__TEXTABSCHNITT__:
###
Obwohl das Europäische Parlament - unter dem Eindruck spektakulärer Insolvenzen, wie der der texanischen Enron Corp. - bereits im Jahr 2004 die gesetzliche Regulierung der Ratingagenturen forderte, lehnte die EU-Kommission die Erarbeitung einer entsprechenden EU-Richtlinie zunächst ab. Letztmals wurde diese Haltung seitens der EU 2006 formuliert.2) Auch da in diesem Jahr mit dem Credit Rating Agency Reform Act ein tiefgreifender Wandel stattfand, schien ratinggerichtete Regulierung eine US-Domäne zu bleiben.3) Erst die Krisenprozesse, die mit dem Subprime-Debakel begonnen haben, führten zur scheinbaren Verlagerung des regionalen Schwerpunkts der Diskussion um ratinggerichtete Regulierung nach Europa. Insbesondere aufgrund ihrer (aus einer ex-post-Sicht) zu positiven und der tatsächlichen Informationslage nachlaufenden Bewertung von strukturierten Finanzprodukten wurde den CRAs alsbald ein maßgeblicher Anteil an Entstehung und Verlauf der Krisenprozesse zugesprochen.4)

Das krisengetriebene Handeln der EU-Akteure mündete im September 2009 in die Verabschiedung der "Verordnung (EG) Nr. 1060/2009 zur Regulierung von Ratingagenturen" (CRA I). Mit dieser ersten Ratingverordnung verfolgte die EU erstens die Reduktion von Interessenkonflikten aus dem vorherrschenden Vergütungsmodell, zweitens die Verbesserung von Ratingmethoden, drittens eine erhöhte Transparenz der Ratingprozesse sowie viertens die Errichtung eines Registrierungs- und Aufsichtssystems.5) Im Zuge der EU-Staatsschuldenkrise Ende 2009 gerieten CRAs erneut ins Zentrum der Aufmerksamkeit, wobei sich der zentrale Vorwurf umkehrte: Anstatt zu positiver Bonitätsbewertung (strukturierter Finanzprodukte) wurde den CRAs jetzt vorgeworfen, die Kreditwürdigkeit bestimmter Staaten zu negativ zu bewerten und neue, laufende Informationen vorschnell in Herabstufungen zum Ausdruck zu bringen.6)
###
__GEFRAGT IST__:
1/ Kannst du den Textabschnitt über die Regulierung von Ratingagenturen zwischen „Das krisengetriebene Handeln“ und „Ausdruck zu bringen.6)“, beides eingeschlossen, wortgetreu abschreiben?
2/ Wie geht der Textabschnitt über die Regulierung von Ratingagenturen nach seinem letzten Satz weiter? Schreib ihn fort.
Die Einträge braucht man hierfür nicht.

__EINTRÄGE__:
###
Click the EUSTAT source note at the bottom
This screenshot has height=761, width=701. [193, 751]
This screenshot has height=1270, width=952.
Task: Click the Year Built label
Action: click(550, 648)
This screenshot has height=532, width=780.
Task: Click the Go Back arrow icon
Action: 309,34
###
__ANTWORTEN__:
1/
Das krisengetriebene Handeln der EU-Akteure mündete im September 2009 in die Verabschiedung der "Verordnung (EG) Nr. 1060/2009 zur Regulierung von Ratingagenturen" (CRA I). Mit dieser ersten Ratingverordnung verfolgte die EU erstens die Reduktion von Interessenkonflikten aus dem vorherrschenden Vergütungsmodell, zweitens die Verbesserung von Ratingmethoden, drittens eine erhöhte Transparenz der Ratingprozesse sowie viertens die Errichtung eines Registrierungs- und Aufsichtssystems.5) Im Zuge der EU-Staatsschuldenkrise Ende 2009 gerieten CRAs erneut ins Zentrum der Aufmerksamkeit, wobei sich der zentrale Vorwurf umkehrte: Anstatt zu positiver Bonitätsbewertung (strukturierter Finanzprodukte) wurde den CRAs jetzt vorgeworfen, die Kreditwürdigkeit bestimmter Staaten zu negativ zu bewerten und neue, laufende Informationen vorschnell in Herabstufungen zum Ausdruck zu bringen.6)

2/
Kritik an Marktstrukturen

Zudem wurden von den CRA-Kritikern unverändert Marktstrukturen (wie zum Beispiel das Angebotsoligopol der CRAs) und Marktprozesse (wie das fortgesetzte Issuer-pays-Prinzip) als korrekturbedürftig angesehen.7) Selbst Politiker von Staaten traditionell erstklassiger Bonität befanden sich zunehmend in Rechtfertigungsnöten für krisenverschärfende Downgrades und suchten die Verantwortung hierfür weniger bei den Schuldnern (also bei sich), als bei den bewertenden Big Three (S&P, Moody's, Fitch). Folgerichtig setzte sich die institutionelle Entwicklung auf eben dem Pfad fort, der mit der ersten Ratingverordnung CRA I eingeschlagen worden war.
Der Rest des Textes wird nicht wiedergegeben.